28. Those questions had been answered by the learned Single Judge, vide judgment dated 26.7.2019 and the appeal dismissed. Inasmuch as, it is plainly apparent that the question of law framed in that appeal were different, the decision of the same has no bearing on the question involved in the present case. Insofar as Second Appeal No. 364 of 2018, Radicon Infrastructure (supra) is concerned, an additional question of law was framed by the Court, to the following effect :

"Whether the appellate tribunal while passing an order in terms of the proviso to sub-section 5 of Section 43 has any discretion to allow the deposit of a lesser portion of the total amount to be paid to the allottee including interest and compensation imposed on him or the entire amount, as such has to be deposited without any discretion in this regard with the appellate tribunal to reduce the same and whether in view of the use of the word determined by the appellate tribunal in the first part of the proviso is indicative of requirement of application of mind by the appellate tribunal ?"

29. That additional question was answered in the negative. Specific to the issue of penalty to pre-deposit viz-a-viz penalty imposed, it was observed as under :

"With regard to the penalty the appellate tribunal has to ''determine' whether 30% of the penalty imposed or such a higher percentage as it may determine is to be deposited, but when it comes to the deposit of the total amount to be paid to the allottee including interest and compensation under the orders of the regulatory authority or adjudicating officer, no such discretion based on a 'determination' appears to have been vested in the Appellate Tribunal by the legislature."

30. Thus, the view taken by this Court in the aforesaid decision is only to the effect that the minimum deposit to maintain an appeal against the penalty, would be 30% of the penalty amount. For deposit of any higher amount, a determination would have to be made by the Tribunal. The Court made a distinction in the statutory conditions requiring pre deposit to be made with respect to the disputed demand of penalty (where a minimum 30% was required to be deposited and a higher deposit required if the Tribunal so determined) and other amounts that may be awarded by the RERA where no such discretion exists. Therefore, those amounts may have to be deposited in entirety.

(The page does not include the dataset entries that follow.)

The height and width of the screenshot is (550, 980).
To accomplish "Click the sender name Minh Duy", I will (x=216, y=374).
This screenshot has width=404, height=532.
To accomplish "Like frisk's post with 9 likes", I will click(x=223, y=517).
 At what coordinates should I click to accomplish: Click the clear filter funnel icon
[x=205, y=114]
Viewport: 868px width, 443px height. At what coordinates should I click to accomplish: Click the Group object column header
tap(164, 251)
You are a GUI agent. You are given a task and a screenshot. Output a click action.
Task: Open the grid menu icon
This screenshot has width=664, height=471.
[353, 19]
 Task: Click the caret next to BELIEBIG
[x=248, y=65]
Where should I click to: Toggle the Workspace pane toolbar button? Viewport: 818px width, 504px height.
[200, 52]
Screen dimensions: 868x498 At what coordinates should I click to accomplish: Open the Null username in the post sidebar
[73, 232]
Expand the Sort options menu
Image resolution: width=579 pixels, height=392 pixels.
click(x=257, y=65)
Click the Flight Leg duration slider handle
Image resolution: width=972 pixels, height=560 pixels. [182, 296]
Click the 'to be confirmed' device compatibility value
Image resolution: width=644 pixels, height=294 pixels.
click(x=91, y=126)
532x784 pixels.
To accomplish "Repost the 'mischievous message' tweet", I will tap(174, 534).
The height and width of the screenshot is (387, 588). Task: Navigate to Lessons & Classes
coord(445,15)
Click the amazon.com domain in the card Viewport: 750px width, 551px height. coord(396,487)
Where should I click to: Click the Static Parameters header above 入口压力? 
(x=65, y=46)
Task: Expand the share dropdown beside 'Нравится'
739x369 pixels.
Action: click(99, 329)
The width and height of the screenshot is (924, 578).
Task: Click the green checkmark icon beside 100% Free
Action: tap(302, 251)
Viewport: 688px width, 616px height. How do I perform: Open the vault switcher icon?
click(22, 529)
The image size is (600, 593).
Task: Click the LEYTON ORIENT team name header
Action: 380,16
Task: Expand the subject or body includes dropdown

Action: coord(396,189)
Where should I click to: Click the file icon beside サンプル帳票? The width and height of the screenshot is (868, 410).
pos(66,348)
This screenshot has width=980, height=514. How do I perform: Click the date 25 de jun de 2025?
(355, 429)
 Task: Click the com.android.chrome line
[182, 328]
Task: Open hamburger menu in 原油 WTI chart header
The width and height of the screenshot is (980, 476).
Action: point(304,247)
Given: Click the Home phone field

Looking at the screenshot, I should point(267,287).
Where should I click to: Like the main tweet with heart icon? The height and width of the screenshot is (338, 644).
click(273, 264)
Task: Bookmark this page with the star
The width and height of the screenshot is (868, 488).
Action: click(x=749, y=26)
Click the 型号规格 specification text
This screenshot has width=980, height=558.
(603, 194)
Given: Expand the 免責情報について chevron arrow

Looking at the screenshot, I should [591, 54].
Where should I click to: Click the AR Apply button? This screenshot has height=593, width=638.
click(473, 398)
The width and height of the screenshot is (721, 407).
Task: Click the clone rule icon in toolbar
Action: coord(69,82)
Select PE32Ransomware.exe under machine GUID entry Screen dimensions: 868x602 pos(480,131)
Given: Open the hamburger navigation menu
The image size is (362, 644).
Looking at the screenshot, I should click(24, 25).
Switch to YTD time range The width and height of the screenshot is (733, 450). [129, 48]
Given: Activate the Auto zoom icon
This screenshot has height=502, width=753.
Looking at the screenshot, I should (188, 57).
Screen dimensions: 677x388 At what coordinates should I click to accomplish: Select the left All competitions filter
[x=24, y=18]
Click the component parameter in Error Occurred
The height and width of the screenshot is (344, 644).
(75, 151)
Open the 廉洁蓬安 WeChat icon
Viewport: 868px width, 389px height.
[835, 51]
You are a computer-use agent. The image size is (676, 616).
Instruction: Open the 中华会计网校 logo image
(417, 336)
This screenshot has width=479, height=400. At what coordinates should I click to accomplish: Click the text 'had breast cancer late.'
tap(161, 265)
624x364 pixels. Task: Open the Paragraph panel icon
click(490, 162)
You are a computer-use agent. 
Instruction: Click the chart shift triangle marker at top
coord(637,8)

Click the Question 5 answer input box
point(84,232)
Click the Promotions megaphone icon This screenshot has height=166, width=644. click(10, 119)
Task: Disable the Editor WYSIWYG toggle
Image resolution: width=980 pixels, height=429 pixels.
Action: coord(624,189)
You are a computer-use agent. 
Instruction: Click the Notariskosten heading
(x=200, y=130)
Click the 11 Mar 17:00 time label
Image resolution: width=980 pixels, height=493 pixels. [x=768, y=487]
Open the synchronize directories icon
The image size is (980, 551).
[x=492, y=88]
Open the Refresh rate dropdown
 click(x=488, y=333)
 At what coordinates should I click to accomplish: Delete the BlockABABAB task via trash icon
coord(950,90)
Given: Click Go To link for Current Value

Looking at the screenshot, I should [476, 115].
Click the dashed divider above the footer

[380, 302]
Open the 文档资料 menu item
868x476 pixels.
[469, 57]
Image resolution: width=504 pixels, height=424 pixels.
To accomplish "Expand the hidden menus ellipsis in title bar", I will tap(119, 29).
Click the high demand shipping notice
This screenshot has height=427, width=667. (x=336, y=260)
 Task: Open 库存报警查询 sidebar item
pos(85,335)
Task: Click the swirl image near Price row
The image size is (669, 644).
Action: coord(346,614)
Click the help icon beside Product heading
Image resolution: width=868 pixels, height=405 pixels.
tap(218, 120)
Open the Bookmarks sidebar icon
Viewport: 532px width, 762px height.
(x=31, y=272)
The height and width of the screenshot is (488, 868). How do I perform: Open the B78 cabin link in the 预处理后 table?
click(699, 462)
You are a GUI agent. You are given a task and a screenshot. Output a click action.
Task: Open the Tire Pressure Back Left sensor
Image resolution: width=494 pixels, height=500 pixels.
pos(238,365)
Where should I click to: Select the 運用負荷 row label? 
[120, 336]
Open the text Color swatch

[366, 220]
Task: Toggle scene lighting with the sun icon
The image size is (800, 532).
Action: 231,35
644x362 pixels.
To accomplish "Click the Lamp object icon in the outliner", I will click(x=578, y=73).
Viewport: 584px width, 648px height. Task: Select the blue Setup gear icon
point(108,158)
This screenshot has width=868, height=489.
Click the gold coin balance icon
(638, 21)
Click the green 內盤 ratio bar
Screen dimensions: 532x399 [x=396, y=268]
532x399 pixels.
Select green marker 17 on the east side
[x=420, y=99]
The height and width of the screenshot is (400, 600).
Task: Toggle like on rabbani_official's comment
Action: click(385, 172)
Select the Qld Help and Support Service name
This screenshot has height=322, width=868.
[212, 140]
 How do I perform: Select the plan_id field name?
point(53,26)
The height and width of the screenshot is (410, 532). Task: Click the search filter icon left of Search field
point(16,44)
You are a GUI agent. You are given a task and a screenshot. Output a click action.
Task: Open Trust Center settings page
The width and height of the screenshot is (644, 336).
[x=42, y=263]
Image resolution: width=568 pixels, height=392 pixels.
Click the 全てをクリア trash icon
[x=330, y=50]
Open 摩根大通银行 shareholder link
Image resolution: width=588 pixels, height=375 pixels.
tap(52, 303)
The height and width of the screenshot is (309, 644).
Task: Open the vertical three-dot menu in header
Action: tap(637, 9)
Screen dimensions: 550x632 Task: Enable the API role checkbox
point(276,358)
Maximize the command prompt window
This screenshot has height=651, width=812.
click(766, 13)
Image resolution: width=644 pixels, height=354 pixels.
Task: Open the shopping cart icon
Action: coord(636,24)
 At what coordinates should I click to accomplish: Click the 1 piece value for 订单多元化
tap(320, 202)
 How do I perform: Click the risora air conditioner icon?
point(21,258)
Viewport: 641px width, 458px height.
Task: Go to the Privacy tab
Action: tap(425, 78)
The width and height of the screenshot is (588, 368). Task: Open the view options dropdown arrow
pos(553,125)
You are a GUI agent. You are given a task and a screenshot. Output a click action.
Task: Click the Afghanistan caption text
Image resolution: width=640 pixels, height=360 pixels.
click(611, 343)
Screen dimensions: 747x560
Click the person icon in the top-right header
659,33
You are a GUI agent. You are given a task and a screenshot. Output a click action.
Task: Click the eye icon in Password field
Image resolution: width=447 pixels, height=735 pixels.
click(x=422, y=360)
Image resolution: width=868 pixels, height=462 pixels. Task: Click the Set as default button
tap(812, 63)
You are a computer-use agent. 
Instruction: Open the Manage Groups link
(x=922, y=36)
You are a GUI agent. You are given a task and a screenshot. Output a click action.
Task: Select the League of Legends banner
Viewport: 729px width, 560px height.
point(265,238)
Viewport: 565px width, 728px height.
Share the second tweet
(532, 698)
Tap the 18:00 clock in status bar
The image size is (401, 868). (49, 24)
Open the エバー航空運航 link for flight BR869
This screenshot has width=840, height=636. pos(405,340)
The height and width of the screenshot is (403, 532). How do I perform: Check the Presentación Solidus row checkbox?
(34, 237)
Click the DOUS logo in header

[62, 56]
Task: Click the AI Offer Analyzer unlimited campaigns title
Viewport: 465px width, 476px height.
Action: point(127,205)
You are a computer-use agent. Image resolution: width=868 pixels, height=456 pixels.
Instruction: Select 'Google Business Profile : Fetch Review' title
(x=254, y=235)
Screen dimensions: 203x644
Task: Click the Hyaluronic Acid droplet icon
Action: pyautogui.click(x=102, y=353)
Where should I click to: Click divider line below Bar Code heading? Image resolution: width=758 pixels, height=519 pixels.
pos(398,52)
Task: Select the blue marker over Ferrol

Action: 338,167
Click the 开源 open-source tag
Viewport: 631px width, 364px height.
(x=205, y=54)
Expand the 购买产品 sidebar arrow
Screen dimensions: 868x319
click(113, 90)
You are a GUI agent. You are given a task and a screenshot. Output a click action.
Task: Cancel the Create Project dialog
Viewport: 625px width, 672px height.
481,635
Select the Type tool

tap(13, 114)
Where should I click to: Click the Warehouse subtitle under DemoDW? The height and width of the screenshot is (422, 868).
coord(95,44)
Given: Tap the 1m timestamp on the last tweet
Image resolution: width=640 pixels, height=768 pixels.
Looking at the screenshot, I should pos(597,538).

31. Therefore, even in that earlier decision of this Court, it was not laid down by way of a rule that the appellant deposits the entire amount of penalty as a pre-condition to maintain its appeal. The Tribunal has clearly misconstrued, both the statutory provision as well as the decisions of this Court passed in Second Appeal Nos. 364 of 2018 and 367 of 2018. Accordingly, the question of law is answered in the negative i.e. in favour of the appellant.

32. Consequently, the order dated passed by the Tribunal dated 28.02.2020 is set aside. Normally, the matter would have been remanded to decide the application under section 43(5) of the Act, afresh, however, since it has already been observed, that no special circumstance had been recorded or noted by the Tribunal and the appellant had already deposited 30% of the disputed demand of penalty, in the facts of the present case, since the status of the appellant is also claimed to be that of a zero-profit society existing solely for the object of providing affordable housing to the personnel of the Indian Air Force and Indian Navy and the widows of such personnel, it appears just that the appeal be heard and decided by the Tribunal on its own merits, against the deposit of 30% of the disputed demand of penalty.

33. According the appeal is allowed.